A Salesforce org rarely fails all at once. It degrades quietly: a workaround here, an unused field there, a report no one trusts, until adoption slips and leadership stops believing the numbers. A health check finds the rot before it costs you a re-implementation. Here is what a real one covers, and a checklist you can run yourself.
What a health check actually examines
A useful Salesforce health check goes well beyond "is it up." It looks at whether the org still fits the business, whether the data can be trusted, and whether the people who depend on it actually use it.
- Data quality: duplicates, missing required fields, stale records, and validation gaps that quietly corrupt reporting.
- Configuration health: unused fields and page layouts, overlapping automation, conflicting flows, and technical debt that slows every future change.
- Security and access: profiles, permission sets, sharing rules, and admin access that have drifted from least-privilege over time.
- Adoption: who logs in, who updates records, and where the process has quietly moved to spreadsheets.
- Reporting and forecasting: whether dashboards reflect reality and whether leadership trusts the forecast.
- Integrations: sync health across the connected stack (marketing, ERP, Gong, billing) and where data is silently failing to move.
- AI and automation readiness: whether the data and structure are clean enough to support Agentforce and automation without scaling the mess.
A do-it-yourself checklist
You can get a rough read in an afternoon. Pull these and look for the obvious red flags.
- Run a duplicate report on accounts, contacts, and leads. More than a few percent is a problem.
- Count custom fields per object and how many are actually populated. Lots of empty fields signal scope creep.
- List active flows, process builders, and triggers. Multiple automations on the same object are a reliability risk.
- Check login frequency by team. Low logins among the people who should live in the CRM is an adoption alarm.
- Ask three leaders if they trust the forecast. If the answer is no, the data model or the process needs work.
How to score what you find
A finding only matters if you can act on it. As you work through the org, sort each issue by how much it hurts and how hard it is to fix. That single step turns a long, demoralizing list into a plan.
- Critical: actively corrupting data or blocking adoption right now. Duplicate accounts feeding the forecast, a broken integration silently dropping records, an automation writing bad values. Fix these first.
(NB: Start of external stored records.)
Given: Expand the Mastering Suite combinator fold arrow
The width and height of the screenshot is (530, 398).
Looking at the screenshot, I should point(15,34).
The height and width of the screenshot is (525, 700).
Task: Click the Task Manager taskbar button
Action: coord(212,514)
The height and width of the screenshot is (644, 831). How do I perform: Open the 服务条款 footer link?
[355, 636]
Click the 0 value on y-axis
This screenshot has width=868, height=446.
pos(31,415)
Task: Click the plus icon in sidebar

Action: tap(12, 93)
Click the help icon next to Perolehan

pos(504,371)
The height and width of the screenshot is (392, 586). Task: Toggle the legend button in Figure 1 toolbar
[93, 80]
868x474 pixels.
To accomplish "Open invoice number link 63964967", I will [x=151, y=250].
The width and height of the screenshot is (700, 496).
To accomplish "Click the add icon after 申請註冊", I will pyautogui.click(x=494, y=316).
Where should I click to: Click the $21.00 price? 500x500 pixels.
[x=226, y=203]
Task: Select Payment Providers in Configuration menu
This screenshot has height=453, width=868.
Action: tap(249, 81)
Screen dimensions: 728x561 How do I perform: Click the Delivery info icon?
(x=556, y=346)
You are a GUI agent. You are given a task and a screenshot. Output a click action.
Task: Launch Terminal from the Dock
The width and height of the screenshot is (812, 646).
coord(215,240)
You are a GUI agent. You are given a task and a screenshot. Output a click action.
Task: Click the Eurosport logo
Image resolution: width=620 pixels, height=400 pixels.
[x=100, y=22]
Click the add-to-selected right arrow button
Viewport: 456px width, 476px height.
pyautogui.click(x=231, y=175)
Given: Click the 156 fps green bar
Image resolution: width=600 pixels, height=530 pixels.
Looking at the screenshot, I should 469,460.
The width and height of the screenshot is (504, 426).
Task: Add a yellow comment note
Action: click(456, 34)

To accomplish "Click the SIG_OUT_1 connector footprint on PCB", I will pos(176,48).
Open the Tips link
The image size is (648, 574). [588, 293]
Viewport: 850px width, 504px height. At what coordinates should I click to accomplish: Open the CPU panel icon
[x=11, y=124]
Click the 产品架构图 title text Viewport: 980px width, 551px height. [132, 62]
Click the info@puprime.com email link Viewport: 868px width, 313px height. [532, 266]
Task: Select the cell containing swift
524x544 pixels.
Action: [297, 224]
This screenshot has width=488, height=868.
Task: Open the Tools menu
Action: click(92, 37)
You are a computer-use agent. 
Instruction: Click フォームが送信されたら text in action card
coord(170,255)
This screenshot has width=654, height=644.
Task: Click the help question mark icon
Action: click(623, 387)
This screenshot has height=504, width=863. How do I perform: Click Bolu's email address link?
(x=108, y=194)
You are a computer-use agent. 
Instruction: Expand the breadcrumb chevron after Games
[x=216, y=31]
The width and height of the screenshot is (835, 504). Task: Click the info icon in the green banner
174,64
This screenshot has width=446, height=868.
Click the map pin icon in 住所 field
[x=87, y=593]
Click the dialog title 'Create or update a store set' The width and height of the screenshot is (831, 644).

- High: not on fire today, but compounding. Overlapping flows, permission sprawl, and unused customizations that make every future change slower and riskier.
- Moderate: friction and clutter. Stale fields, unused reports, and layouts that confuse new users. Worth cleaning up in batches.
- Low: cosmetic or nice-to-have. Track it, but do not let it crowd out the work that moves the number.
What good actually looks like
It helps to know the target. A healthy org is not one with the most features turned on. It is one where the data is trusted, the automation is understood, and the people who depend on it use it without fighting it.
- Duplicate rates are low and there is a rule preventing new ones, not just periodic cleanup.
- Every automation on an object is documented and has a clear owner. No one is afraid to change a flow.
- Access follows least privilege, and admin rights are limited to the people who actually administer.
- The teams who should live in the CRM log in daily and update records in the system, not in side spreadsheets.
- Leadership trusts the dashboards enough to run the business off them.
From findings to a roadmap
The output of a health check should be a sequenced plan, not a 60-page audit no one reads. Group the critical and high items into a first phase with clear before-and-after measures, schedule the moderate cleanup into normal admin cycles, and decide explicitly what you are choosing not to do. The goal is momentum: a handful of fixes that rebuild trust in the system, followed by a steady cadence that keeps it healthy.